Imagine a parking lot that was powered by solar panels, where you could leave your electric vehicle to charge during the workday. If you specify that you will be driving home at say, 4 PM, the parking lot would ensure that your car is charged fully by that deadline.
If all cars in the parking lot have strict deadlines however, it might not be possible to charge all cars fully by the time their owners return. Instead, how much would it help if you added an hour’s leeway to your charging deadline? For example, “I will return home sometime between 4 PM and 5 PM” versus “I will return at 4 PM exactly”. If someone returns closer to 4 PM there is a bigger chance their car won’t be fully charged, whereas if they return closer to 5 PM there is a greater chance the car will be charged. If people are more flexible with their charging deadline, the parking lot is able to charge all the cars to a fuller capacity.

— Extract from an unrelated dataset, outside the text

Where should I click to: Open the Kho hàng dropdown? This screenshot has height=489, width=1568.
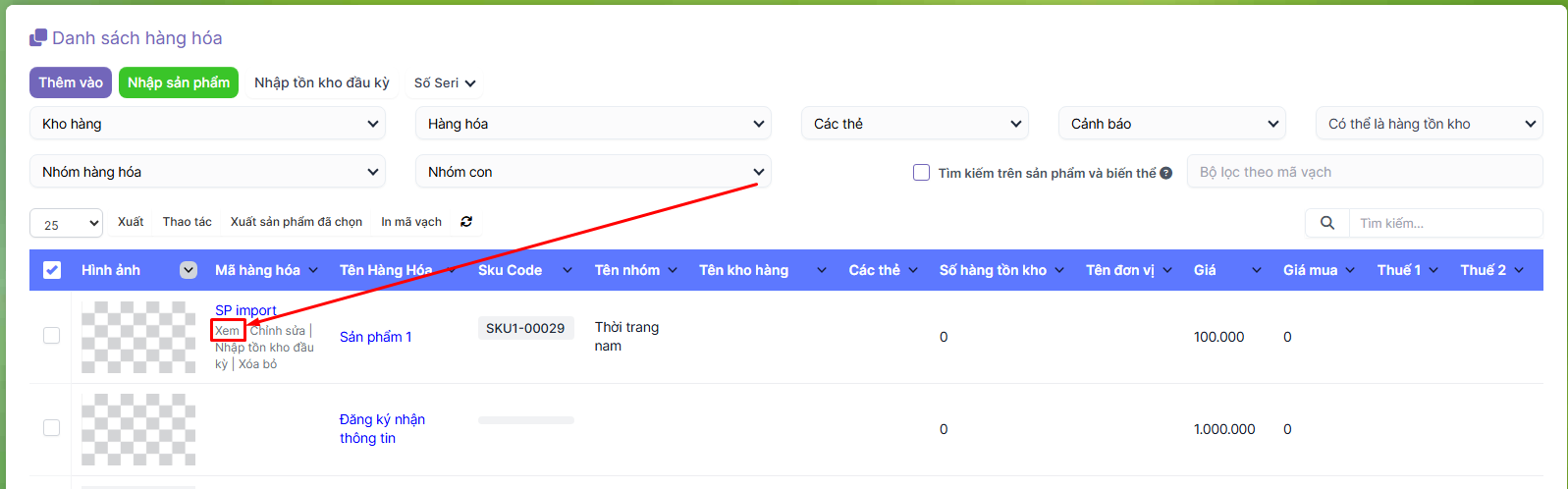[207, 124]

In this paper, we optimized when to charge each car, and how much to charge each car over a day to meet flexible and strict charging deadlines. The paper can be accessed here:
O. Ardakanian, C. Rosenberg and, S. Keshav, Quantifying the Benefits of Extending Electric Vehicle Charging Deadlines with Solar Generation, Proc. IEEE Smart Grid Communications, November 2014.
Electric vehicles (EVs) pose a challenge to the electrical grid in two ways.

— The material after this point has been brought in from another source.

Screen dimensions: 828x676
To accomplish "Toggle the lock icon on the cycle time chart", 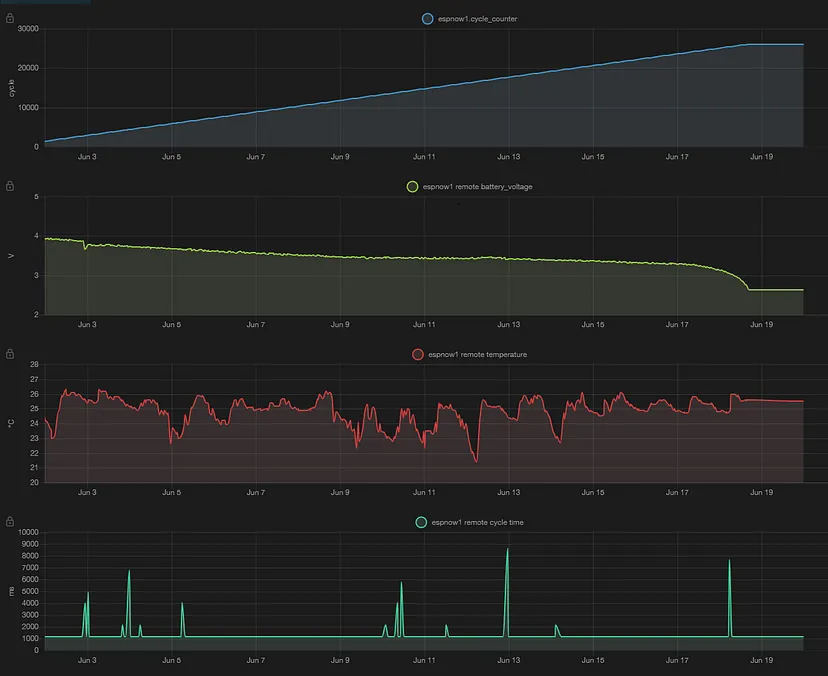I will point(10,522).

- First, large-scale introductions of EVs pose a significant load to the grid. An EV can be charged with a load of up to 19.2kW (with Level 2 chargers), whereas a typical North American home has an average load of 1kW – this means a single EV could impose a load as large as that imposed by nearly twenty average homes.
- Secondly, the load posed by an EV is variable by time and location: its load on a grid will unpredictably disappear when it is being driven. It might then charge at a different location, re-appearing at a different part of the electricity distribution network.
Since a typical EV charger is located within 3km of the nearest substation, the transmission delay between any charger and its connected substation is less than 1ms. As such, we can design a distributed control algorithm that adjusts the charging rate of an EV every few milliseconds, in response to the load being placed on the overall distribution system. For example, if an EV is charging at a rate that affects the reliability of the grid, its charging rate can be decreased.
Three papers were written on this subject. The first paper introduces the problem and describes how the congestion control problem for a grid distribution system is similar to the congestion control problem in the Internet.
- O. Ardakanian, C. Rosenberg, and S. Keshav. Real Time Distributed Congestion Control for Electrical Vehicle Charging (invited paper), ACM SIGMETRICS Performance Evaluation Review 40.3 (2012): 38-42.
By using a mathematical framework originally developed for rate control in the Internet (TCP), each EV charger in the grid can independently update its charging rate, while ensuring that the overall load on the grid stays at an ideal level, the allocated rates for each charger are proportionally fair, and that these allocations are optimal. The second paper in this series focuses on a static network scenario, in which the non-EV load is constant, and a fixed number of EVs are connected to chargers.
- O. Ardakanian, C. Rosenberg, and S. Keshav. Distributed Control of Electric Vehicle Charging, Proc. ACM e-Energy, May 2013. Winner of Best Paper Award.
The third paper goes into detail about the dynamic network scenario, which involves variable home loads and number of plugged-in EVs. Since the dynamic network scenario can be decomposed into a series of static intervals, the static control algorithm described above can be extended to be used in a dynamic network.
- O. Ardakanian, S. Keshav, C. Rosenberg. Real-Time Distributed Control for Smart Electric Vehicle Chargers: From a Static to a Dynamic Study, IEEE Transactions on Smart Grid, vol.5, no.5, pp. 2295-2305, Sept. 2014.
We show that in a test setting, only 70 EVs could be fully charged without control, whereas up to around 700 EVs can be fully charged using our control algorithm. This work was further extended to integrate EV charging control with control of distributed storage, while accounting for distributed solar generation. Details can be found here: O. Ardakanian, S. Keshav, C. Rosenberg, “Integration of Renewable Generation and Elastic Loads into Distribution Grids,” Springer, 2016.